TEXT PASSAGE ::
SBIF from a Local Record Centre’s perspective

Blog written by Glenn Roberts, North East Scotland Biological Records Centre Co-ordinator.

The outcome of the SBIF Review is very important for Scotland’s biodiversity. There is now a clear opportunity for the Scottish Government to act upon the Review’s recommendations and revolutionise the way that biological data is produced, managed and analysed to ensure informed decision making and to benefit Scotland’s wildlife and habitats.

Since I started working at the North East Scotland Biological Records Centre (NESBReC) in 2007 there has always been discussion about the need for a sustainable strategy for managing biological data across the whole of Scotland.  Indeed, that need has been around for much longer than just those 12 years.  A disjointed situation has persisted where some parts of Scotland are well served and covered by a Local Records Centre (LRC) but other areas do not have an LRC at all.  NESBReC was set up in 2000 and has steadily forged good working relationships with individual recorders and the local authorities of Aberdeenshire and Aberdeen City in order to stimulate recording and to aid the use of species and habitat data in the local decision making process.  Presently, there are close to 1.5 million records in the NESBReC database that are searched regularly for a range of interests, such as planning applications, research, site management and even general interest.  However, just to the south, the local authority area of Angus has no LRC and this situation is replicated in many parts of Scotland.  This patchwork situation is clearly unfair and does not serve the whole of Scotland well.

I think I speak for most Scottish LRCs when I say that the very least outcome we want to see from the Review is that there is full coverage of the whole of Scotland and that support for the framework is sustainable.  The Review identifies the preferred model as being one where financial support comes from central government in Scotland through an environmental levy.  I think that this is a clear and simple solution.  It is the only solution that will lead to achieving truly open biological data in Scotland, something that is surely the preferred goal.

Extracted records:
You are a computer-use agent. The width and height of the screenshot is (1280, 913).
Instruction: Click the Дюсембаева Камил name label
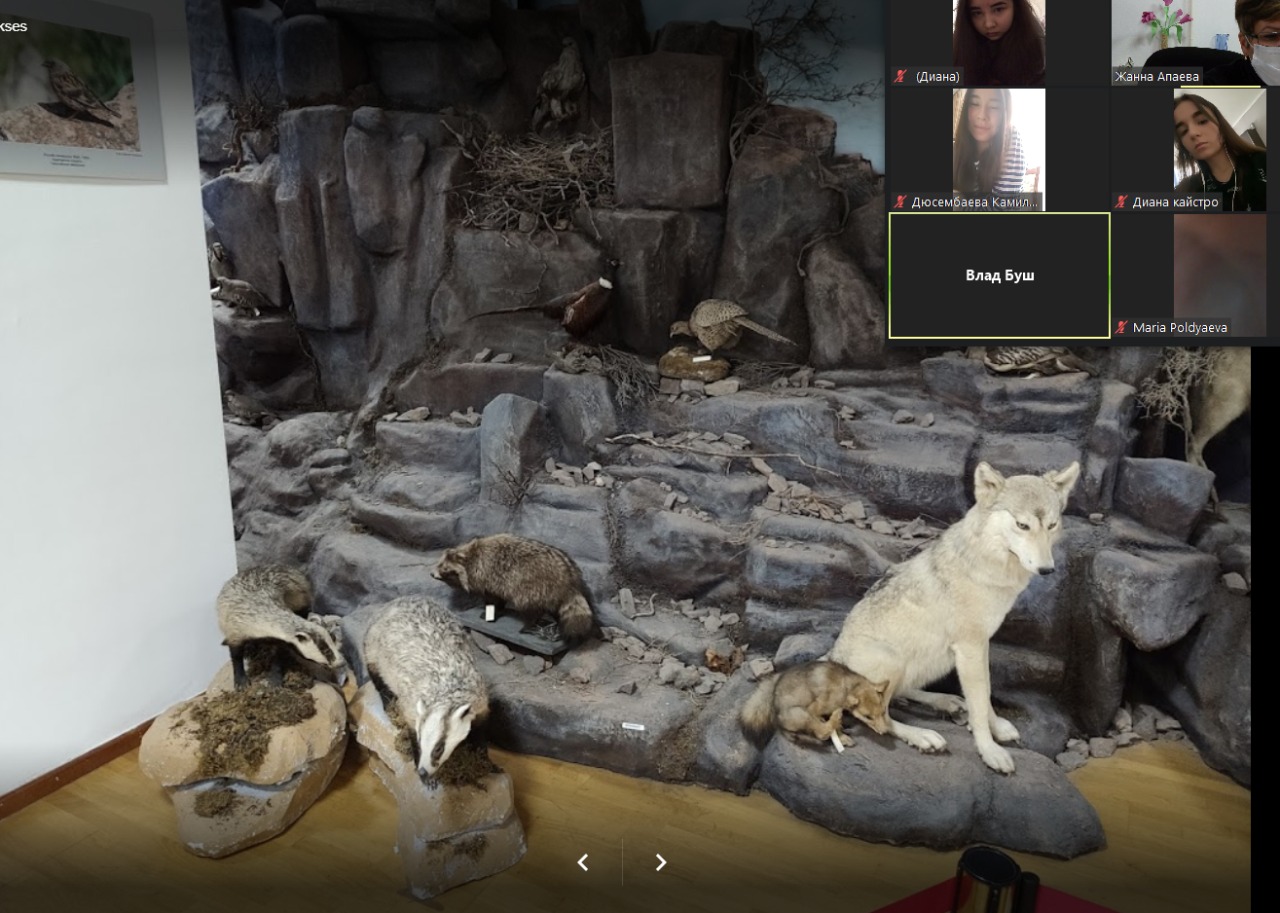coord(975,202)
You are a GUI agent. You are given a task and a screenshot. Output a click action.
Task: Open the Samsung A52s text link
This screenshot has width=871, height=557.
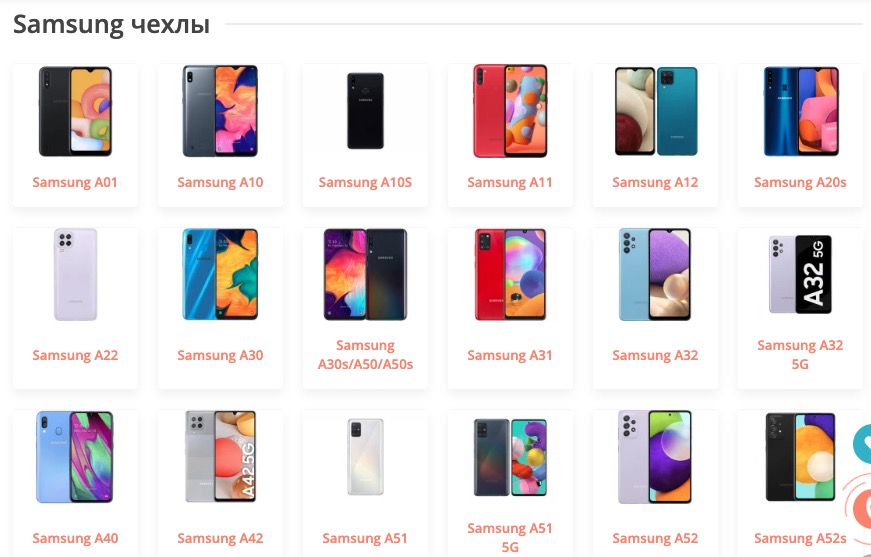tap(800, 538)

PARTS OF THE EXERCISE ::
1) From the blog post on SBIF, list the interests for which the NESBReC database is regularly searched.
2) Carry on writing the blog post about SBIF from the point where it stops.

YOUR RESPONSES ::
1)
- Planning applications
- Research
- Site management
- General interest

2)
The long and detailed SBIF Review consultation process highlighted the importance of working at the local level to inspire and support the general public in appreciating their local wildlife, recording what they see and then submitting those records for future use.  Existing LRCs have been doing that since they started out and the SBIF Review recommends that there should be such regional hubs covering the whole of Scotland.  Where these hubs are to be located exactly is up for discussion but there may well need to be as many as 10, under the supervision of an overarching Scottish co-ordinating body, most likely an NBN Scotland.

NESBReC training event on the identification of plants in bog and heath habitats in Aberdeenshire

There are also potential benefits to society, not just to wildlife or data users.  The regional hubs can help people to engage with nature, increase awareness of biodiversity and encourage people to care about their natural environment.  In addition, people who are actively engaged in recording may become more active physically, as well as mentally – all important in terms of health and wellbeing.

Of course, at this stage the SBIF Review is nothing more than a set of well researched and devised recommendations and we can only hope that the Scottish Government grasps this opportunity to effect change.  We all now need to do our bit to make sure that the Review remains on the agenda, encouraging the Scottish Government to discuss the issues and make an informed decision.